Serve una risposta transatlantica all’espansione tecnologica di Pechino. L’Italia non può continuare a far finta di niente per tre ragioni fondamentali. Ecco quali

Con un executive order firmato il 3 giugno, il presidente Joe Biden ha indicato 59 aziende cinesi che rappresentano una seria minaccia per la sicurezza nazionale degli Stati Uniti. La conseguenza pratica è che con esse non si possono intrattenere relazioni commerciali, finanziare e societarie.

Scorrendo la lista nera colpisce come alcune di queste aziende (soprattutto nel settore delle telecomunicazioni e della videosorveglianza) detengono significative quote del mercato italiano, hanno molteplici e consolidati accordi di collaborazione con imprese italiane nonché gestiscono contratti di fornitura con la Pubblica amministrazione ottenuti via Consip o tramite altre stazioni pubbliche appaltanti.

Non è una sorpresa.
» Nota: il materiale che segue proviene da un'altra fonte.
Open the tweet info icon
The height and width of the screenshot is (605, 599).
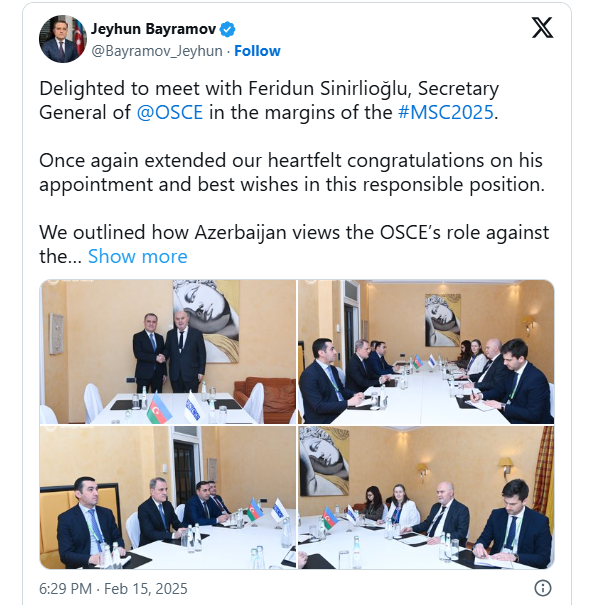click(543, 588)
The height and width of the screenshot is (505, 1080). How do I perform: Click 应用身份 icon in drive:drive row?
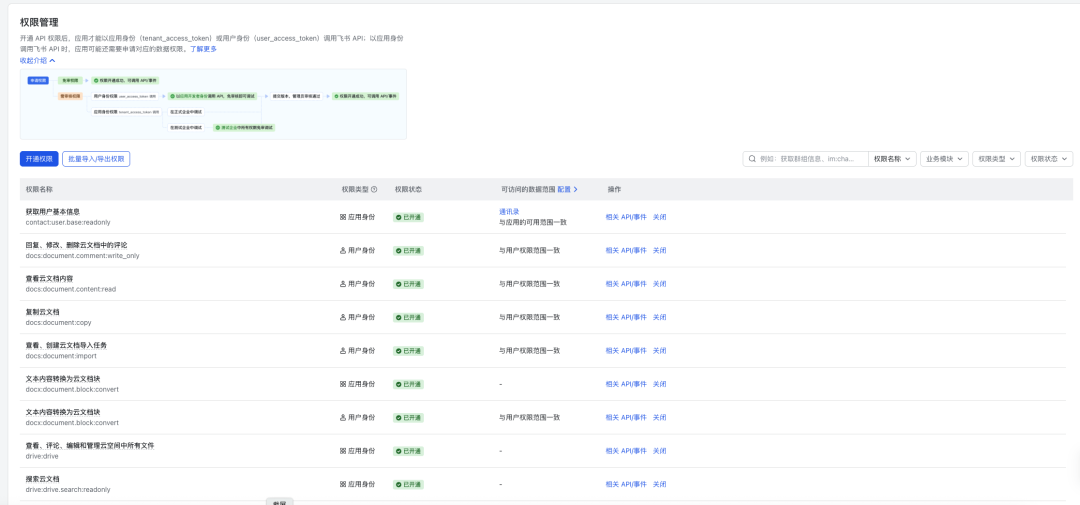(x=343, y=451)
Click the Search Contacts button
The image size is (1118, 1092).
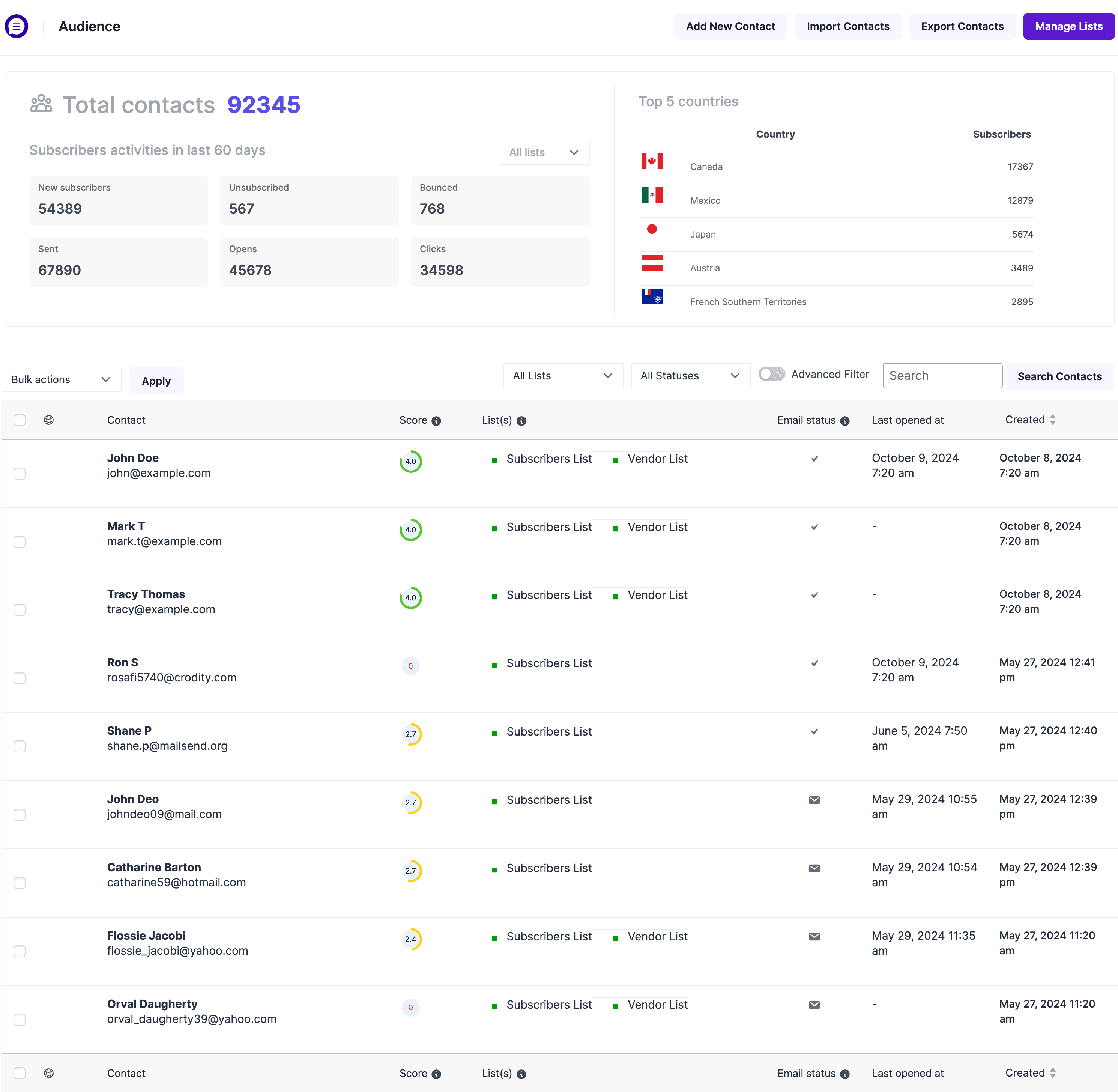tap(1059, 376)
È noto come negli ultimi anni la dipendenza tecnologica dell’Italia dalla Cina è cresciuta in modo significativo nel comparto delle telecomunicazioni, delle tecnologie digitali e della videosorveglianza.

Le decisioni di Biden di pochi giorni fa non devono lasciare indifferente il governo Draghi: una riflessione è indispensabile e urgente.

Spetta innanzitutto al ministro degli Esteri, Luigi Di Maio, dare risalto alla decisione del presidente degli Stati Uniti avviando una interlocuzione con i suoi colleghi europei con l’obiettivo di una risposta concertata da concordare in una dimensione euroatlantica. Il problema non è copiare gli americani, ma negoziare con Washington come europei una risposta convergente all’espansione tecnologica del Dragone.

L’Italia non può continuare a far finta di niente per tre ragioni fondamentali. Prima: la materia è rilevante per i rischi di spionaggio tecnologico e industriale e per la sicurezza nazionale. Seconda: sul piano della difesa – come sottolinea il provvedimento di Biden – siamo in ambito dual-use con tutte le implicazioni strategiche che ciò comporta in sede Nato. Terza: last but non least, marcare la distanza culturale con la Cina è davvero indispensabile, forse il nodo più importante.

Non possiamo avvallare un regime autoritario che esalta il valore delle nuove tecnologie digitali perché esse consentono una capillare sorveglianza di massa dei cittadini. La visione di Pechino è in netto contrasto con i principi dello Stato di diritto e con i valori di libertà che ispirano la nostra Costituzione.

Per l’Italia l’errore più grave sarebbe far finta di niente. Sinora si sono utilizzate fragili e incontrollabili prescrizioni del Golden power e si è fatto riferimento al lungo percorso dell’incompiuto Perimetro di sicurezza nazionale cibernetica. Niente di veramente incisivo perché la massiccia presenza delle aziende digitali cinesi nel nostro Paese è un tema spinoso, complicato per tutti i partiti.

Tuttavia con l’executive order di Biden non ci sono più alibi. Il ruolo invasivo delle aziende digitali cinesi non era una fissa di Donald Trump, ma una sfida che richiede una risposta adeguata.

La Farnesina, il governo, tutta la politica italiana devono fare finalmente i conti con la tecnologia cinese. Occorre muoversi in un orizzonte europeo, ma nella consapevolezza che un nuovo asse tra Roma e Washington è la condizione fondamentale per concretizzare il rilancio economico post pandemia e affermare il nuovo prestigio internazionale dell’Italia.